Your online resource for objective ADHD information


Whether you have only recently learned that you have ADHD or you know someone with this condition, you’ll find information on here to keep you updated with developments in the treatment field, including medical research and health news. Our ongoing dialogue with our customers enables us to keep providing you with information and support. Look out for our monthly enews (sign up here) and articles from leading experts in the field. You can find general health information on our blog where you’ll find our articles from our in-house nutritionists as well as guest practitioners, events and webinar information and our media cuttings archive.

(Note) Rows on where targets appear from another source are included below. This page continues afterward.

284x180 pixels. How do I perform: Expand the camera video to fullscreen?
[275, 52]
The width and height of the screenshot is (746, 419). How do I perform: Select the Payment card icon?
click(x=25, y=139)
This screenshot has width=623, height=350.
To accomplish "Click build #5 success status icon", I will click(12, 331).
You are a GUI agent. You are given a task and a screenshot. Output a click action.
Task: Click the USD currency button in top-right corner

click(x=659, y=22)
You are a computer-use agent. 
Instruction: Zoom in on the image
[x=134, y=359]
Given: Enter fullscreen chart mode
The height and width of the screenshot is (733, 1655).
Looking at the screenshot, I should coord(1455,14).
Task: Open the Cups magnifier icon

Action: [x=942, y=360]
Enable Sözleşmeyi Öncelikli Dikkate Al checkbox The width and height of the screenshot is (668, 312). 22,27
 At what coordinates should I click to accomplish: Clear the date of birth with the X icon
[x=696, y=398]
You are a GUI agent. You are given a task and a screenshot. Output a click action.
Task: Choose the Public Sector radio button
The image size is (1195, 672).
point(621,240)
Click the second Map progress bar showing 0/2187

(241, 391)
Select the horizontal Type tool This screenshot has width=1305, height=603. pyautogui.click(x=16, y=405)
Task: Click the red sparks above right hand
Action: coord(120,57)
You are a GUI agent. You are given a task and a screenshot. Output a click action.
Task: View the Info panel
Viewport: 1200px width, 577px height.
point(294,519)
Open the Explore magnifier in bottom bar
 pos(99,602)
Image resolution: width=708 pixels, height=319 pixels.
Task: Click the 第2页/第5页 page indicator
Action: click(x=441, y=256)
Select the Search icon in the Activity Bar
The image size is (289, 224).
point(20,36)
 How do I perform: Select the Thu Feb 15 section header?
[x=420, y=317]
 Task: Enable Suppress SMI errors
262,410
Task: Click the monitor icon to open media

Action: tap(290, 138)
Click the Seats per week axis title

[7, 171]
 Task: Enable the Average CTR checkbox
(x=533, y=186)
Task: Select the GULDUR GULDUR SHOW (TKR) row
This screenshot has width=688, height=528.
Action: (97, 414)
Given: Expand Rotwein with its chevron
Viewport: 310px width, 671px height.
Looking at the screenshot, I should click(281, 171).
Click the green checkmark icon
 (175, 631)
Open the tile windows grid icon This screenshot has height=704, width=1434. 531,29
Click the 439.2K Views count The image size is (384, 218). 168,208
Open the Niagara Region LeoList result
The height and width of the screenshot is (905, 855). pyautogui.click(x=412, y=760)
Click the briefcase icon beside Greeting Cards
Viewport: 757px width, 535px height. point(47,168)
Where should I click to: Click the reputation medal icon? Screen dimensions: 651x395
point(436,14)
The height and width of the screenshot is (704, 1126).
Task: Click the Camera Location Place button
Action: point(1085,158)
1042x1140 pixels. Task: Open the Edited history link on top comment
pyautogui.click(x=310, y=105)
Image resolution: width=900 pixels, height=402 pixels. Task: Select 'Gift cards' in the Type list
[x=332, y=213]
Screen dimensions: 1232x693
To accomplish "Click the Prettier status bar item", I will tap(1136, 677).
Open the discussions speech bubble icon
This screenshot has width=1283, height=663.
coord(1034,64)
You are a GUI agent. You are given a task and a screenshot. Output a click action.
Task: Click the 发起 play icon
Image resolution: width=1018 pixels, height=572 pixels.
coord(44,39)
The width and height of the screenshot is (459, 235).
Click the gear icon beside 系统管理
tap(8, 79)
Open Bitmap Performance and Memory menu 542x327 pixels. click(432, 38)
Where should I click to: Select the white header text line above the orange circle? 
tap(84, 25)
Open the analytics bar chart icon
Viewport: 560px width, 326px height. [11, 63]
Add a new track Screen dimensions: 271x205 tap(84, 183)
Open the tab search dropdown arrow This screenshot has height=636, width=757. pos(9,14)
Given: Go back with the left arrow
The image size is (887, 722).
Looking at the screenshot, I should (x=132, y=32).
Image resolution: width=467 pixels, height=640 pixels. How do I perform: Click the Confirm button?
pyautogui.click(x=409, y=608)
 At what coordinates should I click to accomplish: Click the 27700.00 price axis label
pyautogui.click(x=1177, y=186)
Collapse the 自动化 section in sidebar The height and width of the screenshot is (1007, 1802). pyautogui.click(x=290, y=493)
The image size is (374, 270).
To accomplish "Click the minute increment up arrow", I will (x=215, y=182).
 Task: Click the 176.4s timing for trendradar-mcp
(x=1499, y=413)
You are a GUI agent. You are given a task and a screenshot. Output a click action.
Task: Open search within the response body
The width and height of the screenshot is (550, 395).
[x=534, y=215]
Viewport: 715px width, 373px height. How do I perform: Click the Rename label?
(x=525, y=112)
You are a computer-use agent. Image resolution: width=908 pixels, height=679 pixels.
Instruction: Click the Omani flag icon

Attention-deficit hyperactivity disorder (ADHD) and attention-deficit disorder (ADD) refer to a range of problem behaviours generally associated with poor attention span. Symptoms include restlessness, hyperactivity and inattentiveness, often leading to problems with academic achievement, both in terms of language and literacy skills, as well as a reduced ability to cope with certain social situations.

Core symptoms include an inability to remain attentive or to concentrate, the propensity to become very easily distracted, as well as the display of inappropriate levels of activity and impulsivity. The activity is sometimes characterised by fidgeting and general restlessness; the impulsivity can present itself as inappropriate speech (i.e. blurting out words when it is not suitable to do so) or hitting out. Children with ADHD may be unable to sit still or pay attention in the classroom, for example.

In general, ADHD is a persisting disorder with many children continuing to have significant difficulties in adulthood. ADHD is thought to affect about 3–9% of school age children and young people in the UK, and about 2% of adults worldwide.


The causes of ADHD are still somewhat unclear, although it is believed that a combination of genetic, environmental and dietary factors all contribute to risk. Scientists will often use twin studies to evaluate genetic links to many disorders and diseases. For example, if one identical twin has ADHD, it is more likely that the other will also have, or later develop, symptoms as well. Whilst this genetic link is becoming clearer, it is unlikely that one gene alone is responsible but that ADHD is caused in part by several genes, which all make a small contribution to the onset of this disorder. ADHD is a condition which falls within a class of disorders termed ‘neurodevelopmental disorders’.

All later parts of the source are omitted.